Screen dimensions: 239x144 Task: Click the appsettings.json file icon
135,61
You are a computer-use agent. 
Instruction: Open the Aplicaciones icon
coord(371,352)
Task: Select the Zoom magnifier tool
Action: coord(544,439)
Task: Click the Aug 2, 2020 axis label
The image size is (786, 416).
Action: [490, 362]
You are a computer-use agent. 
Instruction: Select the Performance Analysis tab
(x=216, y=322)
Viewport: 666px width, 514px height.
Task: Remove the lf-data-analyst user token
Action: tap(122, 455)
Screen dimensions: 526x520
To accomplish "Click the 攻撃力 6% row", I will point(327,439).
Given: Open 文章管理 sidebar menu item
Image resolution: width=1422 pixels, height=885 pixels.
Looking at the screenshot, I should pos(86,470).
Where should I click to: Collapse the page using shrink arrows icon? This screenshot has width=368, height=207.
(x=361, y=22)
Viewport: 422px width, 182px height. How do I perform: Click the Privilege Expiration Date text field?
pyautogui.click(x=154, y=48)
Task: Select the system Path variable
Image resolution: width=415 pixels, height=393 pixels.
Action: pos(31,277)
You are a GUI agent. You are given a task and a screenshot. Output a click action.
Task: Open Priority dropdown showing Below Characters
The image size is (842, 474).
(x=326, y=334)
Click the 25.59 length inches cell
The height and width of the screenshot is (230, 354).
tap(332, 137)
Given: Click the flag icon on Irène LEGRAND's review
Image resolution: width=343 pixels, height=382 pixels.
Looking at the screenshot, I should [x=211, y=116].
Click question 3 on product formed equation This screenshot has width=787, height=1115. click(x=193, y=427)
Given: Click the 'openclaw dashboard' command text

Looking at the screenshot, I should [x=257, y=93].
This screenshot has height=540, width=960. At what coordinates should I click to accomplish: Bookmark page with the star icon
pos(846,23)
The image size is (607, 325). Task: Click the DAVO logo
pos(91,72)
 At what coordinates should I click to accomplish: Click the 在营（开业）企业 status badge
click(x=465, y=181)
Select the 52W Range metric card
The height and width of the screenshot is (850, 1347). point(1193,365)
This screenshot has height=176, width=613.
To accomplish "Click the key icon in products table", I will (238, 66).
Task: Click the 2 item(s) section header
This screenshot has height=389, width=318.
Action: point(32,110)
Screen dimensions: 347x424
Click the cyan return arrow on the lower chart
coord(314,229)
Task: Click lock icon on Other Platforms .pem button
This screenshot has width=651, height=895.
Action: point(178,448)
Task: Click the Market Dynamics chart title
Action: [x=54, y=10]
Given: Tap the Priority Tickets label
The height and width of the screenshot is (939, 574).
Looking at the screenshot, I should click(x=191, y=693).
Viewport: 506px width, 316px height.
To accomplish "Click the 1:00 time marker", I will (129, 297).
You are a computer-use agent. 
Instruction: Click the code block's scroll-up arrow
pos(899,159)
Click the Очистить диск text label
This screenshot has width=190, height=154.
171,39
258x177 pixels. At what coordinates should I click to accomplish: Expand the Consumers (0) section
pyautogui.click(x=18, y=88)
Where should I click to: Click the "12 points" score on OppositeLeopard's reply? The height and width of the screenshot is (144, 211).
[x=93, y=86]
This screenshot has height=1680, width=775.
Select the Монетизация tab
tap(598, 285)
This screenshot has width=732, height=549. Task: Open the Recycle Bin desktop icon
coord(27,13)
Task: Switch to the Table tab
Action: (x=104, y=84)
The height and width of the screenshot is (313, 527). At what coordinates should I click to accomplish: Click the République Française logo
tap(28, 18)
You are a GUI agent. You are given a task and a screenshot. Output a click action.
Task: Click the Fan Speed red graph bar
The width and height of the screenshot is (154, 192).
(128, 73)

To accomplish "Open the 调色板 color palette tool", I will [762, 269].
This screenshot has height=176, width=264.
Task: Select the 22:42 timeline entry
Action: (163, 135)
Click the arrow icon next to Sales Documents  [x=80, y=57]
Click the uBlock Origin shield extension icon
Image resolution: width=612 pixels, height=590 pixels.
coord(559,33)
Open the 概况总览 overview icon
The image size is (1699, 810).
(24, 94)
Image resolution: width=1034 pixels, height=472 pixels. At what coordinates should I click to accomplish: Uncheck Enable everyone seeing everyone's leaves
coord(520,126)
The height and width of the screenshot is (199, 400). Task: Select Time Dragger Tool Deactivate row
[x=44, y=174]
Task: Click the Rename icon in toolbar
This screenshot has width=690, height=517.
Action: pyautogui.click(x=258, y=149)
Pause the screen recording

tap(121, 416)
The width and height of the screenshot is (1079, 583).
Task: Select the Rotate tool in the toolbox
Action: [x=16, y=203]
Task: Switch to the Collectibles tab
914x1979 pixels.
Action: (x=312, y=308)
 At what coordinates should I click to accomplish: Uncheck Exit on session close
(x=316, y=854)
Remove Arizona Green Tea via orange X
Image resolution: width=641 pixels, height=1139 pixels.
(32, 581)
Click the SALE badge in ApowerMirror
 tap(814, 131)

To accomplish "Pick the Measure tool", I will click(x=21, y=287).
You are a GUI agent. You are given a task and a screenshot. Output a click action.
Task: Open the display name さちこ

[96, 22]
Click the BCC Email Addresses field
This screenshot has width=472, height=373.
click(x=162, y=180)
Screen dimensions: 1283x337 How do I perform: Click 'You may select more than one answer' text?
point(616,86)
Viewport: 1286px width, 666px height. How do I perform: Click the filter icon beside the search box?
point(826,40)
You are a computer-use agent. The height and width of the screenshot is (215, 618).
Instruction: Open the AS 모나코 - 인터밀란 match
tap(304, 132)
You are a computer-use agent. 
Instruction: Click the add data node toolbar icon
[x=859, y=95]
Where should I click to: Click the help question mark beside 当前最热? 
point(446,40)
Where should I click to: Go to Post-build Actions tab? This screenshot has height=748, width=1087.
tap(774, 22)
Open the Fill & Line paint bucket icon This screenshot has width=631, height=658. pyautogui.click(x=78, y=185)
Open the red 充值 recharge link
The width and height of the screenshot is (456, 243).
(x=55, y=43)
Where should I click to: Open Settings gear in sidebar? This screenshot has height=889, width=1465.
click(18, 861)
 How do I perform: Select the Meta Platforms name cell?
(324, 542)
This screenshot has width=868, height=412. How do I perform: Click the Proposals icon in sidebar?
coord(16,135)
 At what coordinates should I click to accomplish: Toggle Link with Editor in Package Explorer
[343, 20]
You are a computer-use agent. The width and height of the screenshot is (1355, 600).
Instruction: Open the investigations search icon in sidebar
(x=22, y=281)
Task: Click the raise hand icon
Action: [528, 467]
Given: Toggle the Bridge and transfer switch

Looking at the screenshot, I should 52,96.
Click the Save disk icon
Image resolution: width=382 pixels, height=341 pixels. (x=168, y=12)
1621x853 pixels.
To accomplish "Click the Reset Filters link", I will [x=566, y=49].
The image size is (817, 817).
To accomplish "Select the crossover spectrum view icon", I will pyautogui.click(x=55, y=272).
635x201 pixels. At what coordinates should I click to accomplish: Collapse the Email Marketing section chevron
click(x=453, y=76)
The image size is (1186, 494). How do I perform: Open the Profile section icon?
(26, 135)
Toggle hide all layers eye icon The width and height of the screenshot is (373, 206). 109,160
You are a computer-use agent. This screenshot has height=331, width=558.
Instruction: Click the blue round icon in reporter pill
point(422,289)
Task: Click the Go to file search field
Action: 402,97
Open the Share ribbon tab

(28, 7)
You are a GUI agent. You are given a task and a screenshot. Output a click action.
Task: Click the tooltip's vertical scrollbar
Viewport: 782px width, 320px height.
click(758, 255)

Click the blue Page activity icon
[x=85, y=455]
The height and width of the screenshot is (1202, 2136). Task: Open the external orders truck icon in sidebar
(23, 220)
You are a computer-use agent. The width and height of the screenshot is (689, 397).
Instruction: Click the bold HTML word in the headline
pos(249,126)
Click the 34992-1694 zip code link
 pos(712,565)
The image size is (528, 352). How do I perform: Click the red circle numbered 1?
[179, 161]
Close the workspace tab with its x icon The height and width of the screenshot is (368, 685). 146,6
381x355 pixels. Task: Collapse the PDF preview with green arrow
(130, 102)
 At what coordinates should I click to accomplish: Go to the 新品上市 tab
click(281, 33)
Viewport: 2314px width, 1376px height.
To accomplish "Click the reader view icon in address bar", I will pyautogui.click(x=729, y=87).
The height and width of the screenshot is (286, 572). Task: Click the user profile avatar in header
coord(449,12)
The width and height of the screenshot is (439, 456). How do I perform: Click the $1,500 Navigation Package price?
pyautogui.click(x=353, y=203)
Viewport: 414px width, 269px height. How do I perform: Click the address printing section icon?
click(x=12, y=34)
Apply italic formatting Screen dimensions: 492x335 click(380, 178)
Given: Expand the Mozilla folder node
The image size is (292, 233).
**********
*THE TASK:*
Lay out the records as a Markdown table with the columns Row and Line, numbering each row and leaving out blank lines. Begin at the first line of the records and stop after the line that contains "(x=361, y=22)".

*WRITTEN REPLY:*
| Row | Line |
|---|---|
| 1 | Screen dimensions: 239x144 Task: Click the appsettings.json file icon |
| 2 | 135,61 |
| 3 | You are a computer-use agent.  |
| 4 | Instruction: Open the Aplicaciones icon |
| 5 | coord(371,352) |
| 6 | Task: Select the Zoom magnifier tool |
| 7 | Action: coord(544,439) |
| 8 | Task: Click the Aug 2, 2020 axis label |
| 9 | The image size is (786, 416). |
| 10 | Action: [490, 362] |
| 11 | You are a computer-use agent.  |
| 12 | Instruction: Select the Performance Analysis tab |
| 13 | (x=216, y=322) |
| 14 | Viewport: 666px width, 514px height. |
| 15 | Task: Remove the lf-data-analyst user token |
| 16 | Action: tap(122, 455) |
| 17 | Screen dimensions: 526x520 |
| 18 | To accomplish "Click the 攻撃力 6% row", I will point(327,439). |
| 19 | Given: Open 文章管理 sidebar menu item |
| 20 | Image resolution: width=1422 pixels, height=885 pixels. |
| 21 | Looking at the screenshot, I should pos(86,470). |
| 22 | Where should I click to: Collapse the page using shrink arrows icon? This screenshot has width=368, height=207. |
| 23 | (x=361, y=22) |